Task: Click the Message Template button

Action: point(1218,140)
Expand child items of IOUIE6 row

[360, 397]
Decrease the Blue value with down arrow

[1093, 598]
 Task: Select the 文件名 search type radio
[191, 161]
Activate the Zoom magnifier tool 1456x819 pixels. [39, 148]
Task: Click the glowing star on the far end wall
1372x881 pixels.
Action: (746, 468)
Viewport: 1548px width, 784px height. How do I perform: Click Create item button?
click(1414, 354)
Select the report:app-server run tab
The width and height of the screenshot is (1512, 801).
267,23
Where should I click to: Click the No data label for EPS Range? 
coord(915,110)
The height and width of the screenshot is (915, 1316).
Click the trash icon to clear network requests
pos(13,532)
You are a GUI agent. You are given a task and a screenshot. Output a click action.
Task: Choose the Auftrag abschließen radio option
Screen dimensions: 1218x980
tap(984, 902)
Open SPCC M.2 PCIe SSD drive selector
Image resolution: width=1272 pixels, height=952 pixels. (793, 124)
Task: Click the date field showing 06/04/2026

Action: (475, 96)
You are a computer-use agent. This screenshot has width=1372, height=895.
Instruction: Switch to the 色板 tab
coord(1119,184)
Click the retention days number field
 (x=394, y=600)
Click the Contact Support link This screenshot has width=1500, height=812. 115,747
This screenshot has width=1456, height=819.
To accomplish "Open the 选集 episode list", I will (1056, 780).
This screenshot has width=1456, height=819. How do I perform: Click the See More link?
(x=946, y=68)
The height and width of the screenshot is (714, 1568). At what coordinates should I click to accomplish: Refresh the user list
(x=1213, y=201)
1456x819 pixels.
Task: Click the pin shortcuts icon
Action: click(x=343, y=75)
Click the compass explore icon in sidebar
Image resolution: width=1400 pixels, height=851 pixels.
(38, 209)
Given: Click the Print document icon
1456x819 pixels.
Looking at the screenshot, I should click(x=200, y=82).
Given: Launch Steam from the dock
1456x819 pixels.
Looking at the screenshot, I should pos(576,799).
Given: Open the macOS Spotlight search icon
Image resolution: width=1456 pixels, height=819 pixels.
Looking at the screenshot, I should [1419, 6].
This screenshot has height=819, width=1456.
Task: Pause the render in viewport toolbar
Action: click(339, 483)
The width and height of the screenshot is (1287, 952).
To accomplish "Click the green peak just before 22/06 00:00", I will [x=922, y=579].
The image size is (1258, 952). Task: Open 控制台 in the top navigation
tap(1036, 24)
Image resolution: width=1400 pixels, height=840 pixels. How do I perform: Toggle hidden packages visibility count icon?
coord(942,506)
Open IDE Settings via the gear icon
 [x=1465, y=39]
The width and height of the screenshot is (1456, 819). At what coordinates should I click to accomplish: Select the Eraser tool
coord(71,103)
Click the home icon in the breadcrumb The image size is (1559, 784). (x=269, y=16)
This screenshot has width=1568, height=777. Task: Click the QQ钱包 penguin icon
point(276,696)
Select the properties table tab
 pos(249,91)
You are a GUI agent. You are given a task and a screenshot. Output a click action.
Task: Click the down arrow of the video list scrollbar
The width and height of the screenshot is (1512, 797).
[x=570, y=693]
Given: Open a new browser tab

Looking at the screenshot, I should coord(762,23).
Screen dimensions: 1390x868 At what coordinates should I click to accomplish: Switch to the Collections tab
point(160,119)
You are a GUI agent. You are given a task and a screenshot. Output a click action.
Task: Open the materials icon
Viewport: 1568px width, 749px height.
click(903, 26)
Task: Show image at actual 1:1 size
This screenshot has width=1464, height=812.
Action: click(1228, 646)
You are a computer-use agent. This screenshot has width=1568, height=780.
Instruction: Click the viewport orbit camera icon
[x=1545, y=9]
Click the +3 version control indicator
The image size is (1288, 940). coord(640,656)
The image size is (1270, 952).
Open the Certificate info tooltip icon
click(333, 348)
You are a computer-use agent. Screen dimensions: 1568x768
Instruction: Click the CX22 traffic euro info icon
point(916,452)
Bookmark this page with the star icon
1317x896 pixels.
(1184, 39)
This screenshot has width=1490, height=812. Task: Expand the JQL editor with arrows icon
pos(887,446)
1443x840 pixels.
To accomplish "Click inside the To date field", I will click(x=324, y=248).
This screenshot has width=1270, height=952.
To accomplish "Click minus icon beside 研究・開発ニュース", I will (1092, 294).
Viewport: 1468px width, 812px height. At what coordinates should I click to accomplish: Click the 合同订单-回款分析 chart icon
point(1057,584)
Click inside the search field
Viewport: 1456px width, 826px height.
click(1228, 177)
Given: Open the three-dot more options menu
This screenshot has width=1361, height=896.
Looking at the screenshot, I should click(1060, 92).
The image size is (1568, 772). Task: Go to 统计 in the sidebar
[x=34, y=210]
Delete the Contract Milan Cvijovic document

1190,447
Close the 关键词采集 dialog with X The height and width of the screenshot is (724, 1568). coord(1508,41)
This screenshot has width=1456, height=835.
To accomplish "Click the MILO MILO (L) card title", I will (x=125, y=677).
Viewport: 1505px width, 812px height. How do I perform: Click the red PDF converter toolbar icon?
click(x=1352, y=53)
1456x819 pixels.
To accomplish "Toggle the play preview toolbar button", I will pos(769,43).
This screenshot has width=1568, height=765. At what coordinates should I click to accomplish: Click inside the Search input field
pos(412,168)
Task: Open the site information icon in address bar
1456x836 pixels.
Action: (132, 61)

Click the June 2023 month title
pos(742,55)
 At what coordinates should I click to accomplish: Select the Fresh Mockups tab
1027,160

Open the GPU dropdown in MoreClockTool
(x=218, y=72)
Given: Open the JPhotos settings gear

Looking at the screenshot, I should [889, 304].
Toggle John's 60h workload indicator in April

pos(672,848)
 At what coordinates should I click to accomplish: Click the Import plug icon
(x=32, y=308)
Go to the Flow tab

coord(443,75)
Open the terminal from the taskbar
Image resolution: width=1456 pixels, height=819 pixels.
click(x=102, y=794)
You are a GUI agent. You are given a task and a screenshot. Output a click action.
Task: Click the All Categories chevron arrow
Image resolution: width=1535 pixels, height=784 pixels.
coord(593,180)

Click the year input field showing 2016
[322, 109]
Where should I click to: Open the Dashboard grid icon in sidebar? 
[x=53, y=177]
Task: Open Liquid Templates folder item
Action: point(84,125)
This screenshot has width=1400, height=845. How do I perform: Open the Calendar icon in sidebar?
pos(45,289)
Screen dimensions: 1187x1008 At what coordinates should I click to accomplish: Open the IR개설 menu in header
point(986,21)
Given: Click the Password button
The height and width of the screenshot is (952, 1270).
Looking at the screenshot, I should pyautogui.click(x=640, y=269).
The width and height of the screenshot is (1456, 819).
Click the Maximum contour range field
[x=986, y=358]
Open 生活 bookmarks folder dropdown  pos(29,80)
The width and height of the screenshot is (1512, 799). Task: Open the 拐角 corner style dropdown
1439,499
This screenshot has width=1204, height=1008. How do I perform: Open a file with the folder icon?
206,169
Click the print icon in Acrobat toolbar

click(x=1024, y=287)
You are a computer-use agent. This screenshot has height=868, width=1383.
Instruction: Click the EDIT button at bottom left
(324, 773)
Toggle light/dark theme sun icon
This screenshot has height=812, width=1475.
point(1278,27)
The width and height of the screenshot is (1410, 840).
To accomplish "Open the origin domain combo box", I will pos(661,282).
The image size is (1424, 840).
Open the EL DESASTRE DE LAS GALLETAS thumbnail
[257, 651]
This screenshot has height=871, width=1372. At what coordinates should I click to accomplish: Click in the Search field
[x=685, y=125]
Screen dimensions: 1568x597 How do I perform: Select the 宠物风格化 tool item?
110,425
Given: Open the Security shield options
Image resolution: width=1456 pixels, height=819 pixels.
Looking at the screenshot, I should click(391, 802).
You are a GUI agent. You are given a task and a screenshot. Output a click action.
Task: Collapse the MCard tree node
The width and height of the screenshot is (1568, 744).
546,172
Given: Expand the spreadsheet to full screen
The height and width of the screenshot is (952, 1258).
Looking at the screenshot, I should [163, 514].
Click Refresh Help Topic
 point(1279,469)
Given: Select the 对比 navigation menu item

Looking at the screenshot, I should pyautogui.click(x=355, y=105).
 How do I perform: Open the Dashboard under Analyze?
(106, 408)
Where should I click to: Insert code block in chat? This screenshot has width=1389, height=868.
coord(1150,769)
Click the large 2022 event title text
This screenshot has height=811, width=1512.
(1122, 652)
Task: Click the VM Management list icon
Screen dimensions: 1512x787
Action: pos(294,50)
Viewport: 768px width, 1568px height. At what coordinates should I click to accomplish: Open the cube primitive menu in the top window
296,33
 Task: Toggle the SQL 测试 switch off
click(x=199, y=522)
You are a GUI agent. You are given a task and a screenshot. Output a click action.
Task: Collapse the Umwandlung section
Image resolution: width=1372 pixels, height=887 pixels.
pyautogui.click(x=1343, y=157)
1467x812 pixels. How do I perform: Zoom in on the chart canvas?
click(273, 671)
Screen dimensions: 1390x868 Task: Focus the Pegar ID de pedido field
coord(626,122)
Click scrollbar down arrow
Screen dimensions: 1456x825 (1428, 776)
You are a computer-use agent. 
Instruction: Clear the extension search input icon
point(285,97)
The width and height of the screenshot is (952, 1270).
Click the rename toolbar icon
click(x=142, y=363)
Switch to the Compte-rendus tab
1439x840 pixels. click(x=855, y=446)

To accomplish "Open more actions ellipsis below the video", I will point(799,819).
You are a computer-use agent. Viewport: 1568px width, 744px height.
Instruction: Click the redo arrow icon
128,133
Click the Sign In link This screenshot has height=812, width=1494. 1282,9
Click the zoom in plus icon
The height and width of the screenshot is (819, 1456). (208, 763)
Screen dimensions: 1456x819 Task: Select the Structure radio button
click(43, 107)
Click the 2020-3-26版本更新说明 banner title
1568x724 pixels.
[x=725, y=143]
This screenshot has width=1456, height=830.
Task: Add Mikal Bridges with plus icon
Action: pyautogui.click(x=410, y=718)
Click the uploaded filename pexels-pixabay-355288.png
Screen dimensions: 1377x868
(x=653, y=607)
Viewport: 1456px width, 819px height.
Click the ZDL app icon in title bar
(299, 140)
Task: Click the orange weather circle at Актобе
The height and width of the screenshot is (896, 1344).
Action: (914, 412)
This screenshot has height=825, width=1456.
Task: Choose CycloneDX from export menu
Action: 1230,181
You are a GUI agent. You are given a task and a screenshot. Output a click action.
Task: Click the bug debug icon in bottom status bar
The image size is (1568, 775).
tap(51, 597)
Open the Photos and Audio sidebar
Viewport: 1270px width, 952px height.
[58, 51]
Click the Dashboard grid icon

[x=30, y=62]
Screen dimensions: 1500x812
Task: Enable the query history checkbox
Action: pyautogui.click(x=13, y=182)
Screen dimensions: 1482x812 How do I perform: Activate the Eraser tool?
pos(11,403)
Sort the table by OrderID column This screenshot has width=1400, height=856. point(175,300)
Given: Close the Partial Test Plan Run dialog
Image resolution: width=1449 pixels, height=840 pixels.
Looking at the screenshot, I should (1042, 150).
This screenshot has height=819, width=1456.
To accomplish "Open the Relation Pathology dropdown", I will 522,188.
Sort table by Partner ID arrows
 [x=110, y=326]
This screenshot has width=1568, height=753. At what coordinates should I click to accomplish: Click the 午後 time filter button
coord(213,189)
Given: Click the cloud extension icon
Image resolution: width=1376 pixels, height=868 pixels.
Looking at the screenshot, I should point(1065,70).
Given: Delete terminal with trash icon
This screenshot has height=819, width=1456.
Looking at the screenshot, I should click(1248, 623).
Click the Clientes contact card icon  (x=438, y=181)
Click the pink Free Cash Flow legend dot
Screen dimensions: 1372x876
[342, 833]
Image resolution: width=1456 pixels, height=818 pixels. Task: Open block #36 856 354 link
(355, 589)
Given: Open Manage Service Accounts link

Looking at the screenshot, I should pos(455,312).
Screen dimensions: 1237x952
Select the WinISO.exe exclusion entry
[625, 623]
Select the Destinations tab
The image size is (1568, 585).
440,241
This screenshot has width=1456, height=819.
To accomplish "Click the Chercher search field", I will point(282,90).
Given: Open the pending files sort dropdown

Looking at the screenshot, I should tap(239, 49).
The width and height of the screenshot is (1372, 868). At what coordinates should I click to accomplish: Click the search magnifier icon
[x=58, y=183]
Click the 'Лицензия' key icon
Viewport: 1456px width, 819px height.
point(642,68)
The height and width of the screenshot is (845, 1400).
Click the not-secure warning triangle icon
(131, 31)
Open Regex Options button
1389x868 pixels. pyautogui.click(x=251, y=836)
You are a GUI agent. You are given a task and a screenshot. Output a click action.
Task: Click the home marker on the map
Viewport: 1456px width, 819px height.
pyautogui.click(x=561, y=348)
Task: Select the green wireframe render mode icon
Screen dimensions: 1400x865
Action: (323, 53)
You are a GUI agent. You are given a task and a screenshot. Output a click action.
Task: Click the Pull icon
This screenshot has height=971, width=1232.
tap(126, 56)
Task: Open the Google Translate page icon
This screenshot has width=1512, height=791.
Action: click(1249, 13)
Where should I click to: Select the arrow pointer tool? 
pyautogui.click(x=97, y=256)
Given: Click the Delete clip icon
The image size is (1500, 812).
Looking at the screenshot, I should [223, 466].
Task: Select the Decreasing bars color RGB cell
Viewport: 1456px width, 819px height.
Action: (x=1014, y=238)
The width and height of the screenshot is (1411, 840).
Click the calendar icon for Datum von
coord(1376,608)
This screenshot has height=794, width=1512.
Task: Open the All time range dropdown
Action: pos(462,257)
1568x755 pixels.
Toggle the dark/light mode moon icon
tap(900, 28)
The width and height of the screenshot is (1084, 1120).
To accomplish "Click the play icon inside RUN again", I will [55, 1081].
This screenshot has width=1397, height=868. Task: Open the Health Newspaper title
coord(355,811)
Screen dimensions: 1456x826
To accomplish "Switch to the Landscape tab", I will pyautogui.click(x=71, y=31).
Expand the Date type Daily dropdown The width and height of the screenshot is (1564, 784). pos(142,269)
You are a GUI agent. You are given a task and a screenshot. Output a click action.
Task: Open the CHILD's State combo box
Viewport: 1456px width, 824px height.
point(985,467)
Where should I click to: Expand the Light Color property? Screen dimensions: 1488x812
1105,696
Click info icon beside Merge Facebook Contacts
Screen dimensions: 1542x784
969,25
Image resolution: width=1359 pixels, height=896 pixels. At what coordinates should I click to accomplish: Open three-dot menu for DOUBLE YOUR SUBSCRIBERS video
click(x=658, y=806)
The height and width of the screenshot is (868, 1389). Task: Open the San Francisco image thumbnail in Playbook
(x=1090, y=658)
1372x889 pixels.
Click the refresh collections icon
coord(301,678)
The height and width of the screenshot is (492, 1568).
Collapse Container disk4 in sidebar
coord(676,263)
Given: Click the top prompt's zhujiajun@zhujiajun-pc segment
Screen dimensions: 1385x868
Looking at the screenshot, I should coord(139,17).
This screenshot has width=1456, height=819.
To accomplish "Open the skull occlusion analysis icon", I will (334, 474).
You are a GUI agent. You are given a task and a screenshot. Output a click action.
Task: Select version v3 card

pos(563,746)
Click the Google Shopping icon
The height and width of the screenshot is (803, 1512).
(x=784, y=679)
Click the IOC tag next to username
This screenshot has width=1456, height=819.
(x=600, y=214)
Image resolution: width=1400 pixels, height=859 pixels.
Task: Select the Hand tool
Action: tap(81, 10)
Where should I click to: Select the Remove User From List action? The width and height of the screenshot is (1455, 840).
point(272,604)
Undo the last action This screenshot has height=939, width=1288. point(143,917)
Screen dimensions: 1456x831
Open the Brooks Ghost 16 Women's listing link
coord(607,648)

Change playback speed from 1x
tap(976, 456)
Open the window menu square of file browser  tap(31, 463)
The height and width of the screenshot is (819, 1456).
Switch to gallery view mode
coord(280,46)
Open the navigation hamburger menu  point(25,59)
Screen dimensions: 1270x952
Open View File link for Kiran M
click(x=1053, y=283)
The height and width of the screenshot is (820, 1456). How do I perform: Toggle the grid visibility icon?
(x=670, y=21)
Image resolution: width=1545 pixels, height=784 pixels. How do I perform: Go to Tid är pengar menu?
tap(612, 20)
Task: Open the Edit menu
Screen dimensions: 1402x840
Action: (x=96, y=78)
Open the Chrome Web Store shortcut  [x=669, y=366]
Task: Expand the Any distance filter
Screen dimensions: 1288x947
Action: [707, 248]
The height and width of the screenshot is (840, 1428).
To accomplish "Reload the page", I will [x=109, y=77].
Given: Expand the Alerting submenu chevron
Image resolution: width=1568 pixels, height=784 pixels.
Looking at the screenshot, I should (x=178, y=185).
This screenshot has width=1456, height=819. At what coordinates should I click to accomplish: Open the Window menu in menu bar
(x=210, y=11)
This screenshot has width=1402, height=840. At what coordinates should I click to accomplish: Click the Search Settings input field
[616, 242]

____

> **WHAT THE EXERCISE ASKS**: Look through the entries above. Extract each line with the word "combo".

> **OUTPUT BELOW**:
To accomplish "Open the origin domain combo box", I will pos(661,282).
Task: Open the CHILD's State combo box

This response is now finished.